From what does this bizarre claim come from? Again, it starts with a presupposed axiom that is found in the minds of many believers. The idea that someone doesn’t believe in God is difficult for them to imagine. In Maslowian Hierarchies, Maslow stated that “transcendent beliefs” of cosmic significance were an innate need and belief of humanity, and that anyone who claimed not to have this need, which Sartre called the God-shaped hole, was lying to others and himself. It isn’t even Maslow that I wish to attack, but the idea that to believe anything at all, one must believe in God, or t hey believe in nothing, ie, that such people are nihilists. As I said before, many believers do treat “God exists” and, perhaps, a cynic would say “It is necessary to believe God exists” as if such propositions were axioms. As long as such a mindset exists, sane discourse becomes rather difficult.

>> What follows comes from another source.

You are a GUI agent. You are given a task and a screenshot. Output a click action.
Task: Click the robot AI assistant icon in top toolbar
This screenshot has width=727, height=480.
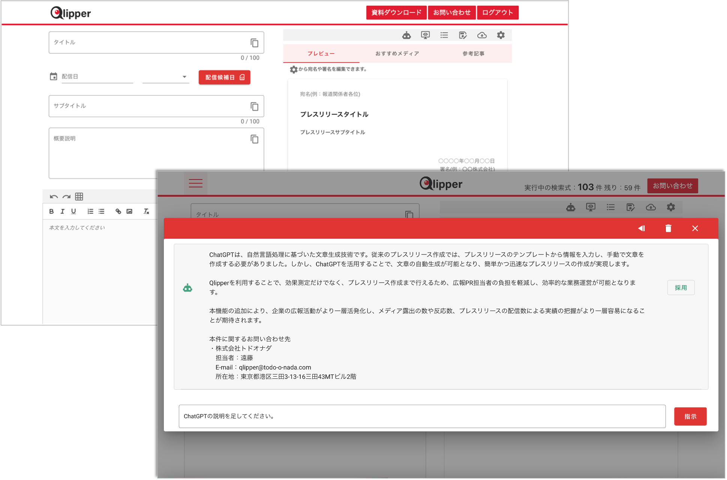(406, 35)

So, let us take this claim apart. The sentence “God exists” is merely one of an infinite number of propositions about the world which may or may not be true. Again, it starts with an axiomatic proposition which many simply cannot shed. Since theism embraces the notion that such a being, the “God” entity in question, is the all-encompassing sustaining entity without which nothing would be possible. I suppose if I actually believed that then I could swallow the idea that you must believe in God or nothing at all. But I don’t, and those who do treat it as if it were an axiomatic claim. That’s the point. The claim can be immediately smashed by pointing out that there are still infinitely many true propositions one can utter regardless of God’s existence, such as the statement “this banana is yellow”. This constitutes a “belief” about the world, whether true or not. The claim “you believe in God, or in nothing” is so absurd it does not require vast intellectual capacity to take it apart. “God exists” is not the only possible belief about anything that can be held, and if your interlocutor holds the belief that it is a necessary axiom without which you cannot believe anything else, then they must shed that axiom, because their opposite number might not believe that. I don’t, because that belief is absurd.
“Atheists deny innate value of humanity, and that man is merely a clever animal”

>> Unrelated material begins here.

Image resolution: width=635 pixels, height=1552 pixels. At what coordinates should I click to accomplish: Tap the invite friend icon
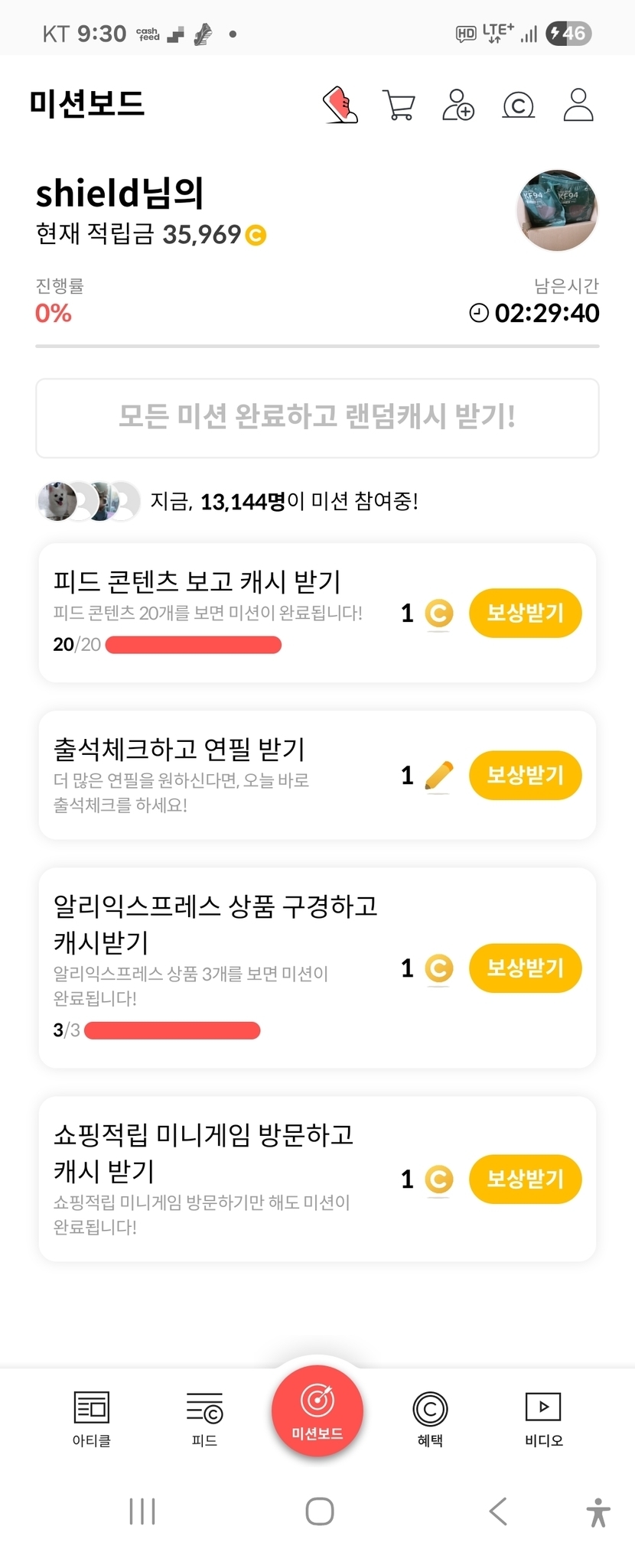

A curious claim, first made, I believe, by the German theologian Rahner. It’s not an actually meaningful claim, since “animals” encompass a taxonomical group, a kingdom which humans belong to by definition, since they have a nervous system and a blood supply. Yet the term “animal” seems to be derogatory, you can imagine the profound irritation I haveover such “speciesist” chauvinism. I try to remind people that the notion of “species” is an arbitrary taxonomical classification based on the ability for two gametes of two organisms to form a zygote together, and that biology is better imagined as a continuum of different morphologies and phenotypes, than a strict and rigid set of “kinds”. Even with God belief, it would be necessary to accept precisely that claim, man is a clever animal, because evolutionary biology specifically overturned religious and eschatological notions about human nature. Hitherto, it was held across the whole Western world the notion of a “Great chain of being”, an implicit teleology, with God at the apex (The Christian God, naturally). Rene Descartes believed that man had an immaterial soul which separated him from other animals. The idea of man as innately superior is understandable from an intuitive standpoint. Perhaps one of the reasons for hostility against evolution is that it destroys the delusion that man sits atop a natural apex, or is “separate” from the other animals. In Christian doctrine, this has been promulgated first with the Adam and Eve story as the notion of “stewardship”. In one crushing blow, all of these notions were destroyed simultaneously, and this would still hold whether God existed or did not.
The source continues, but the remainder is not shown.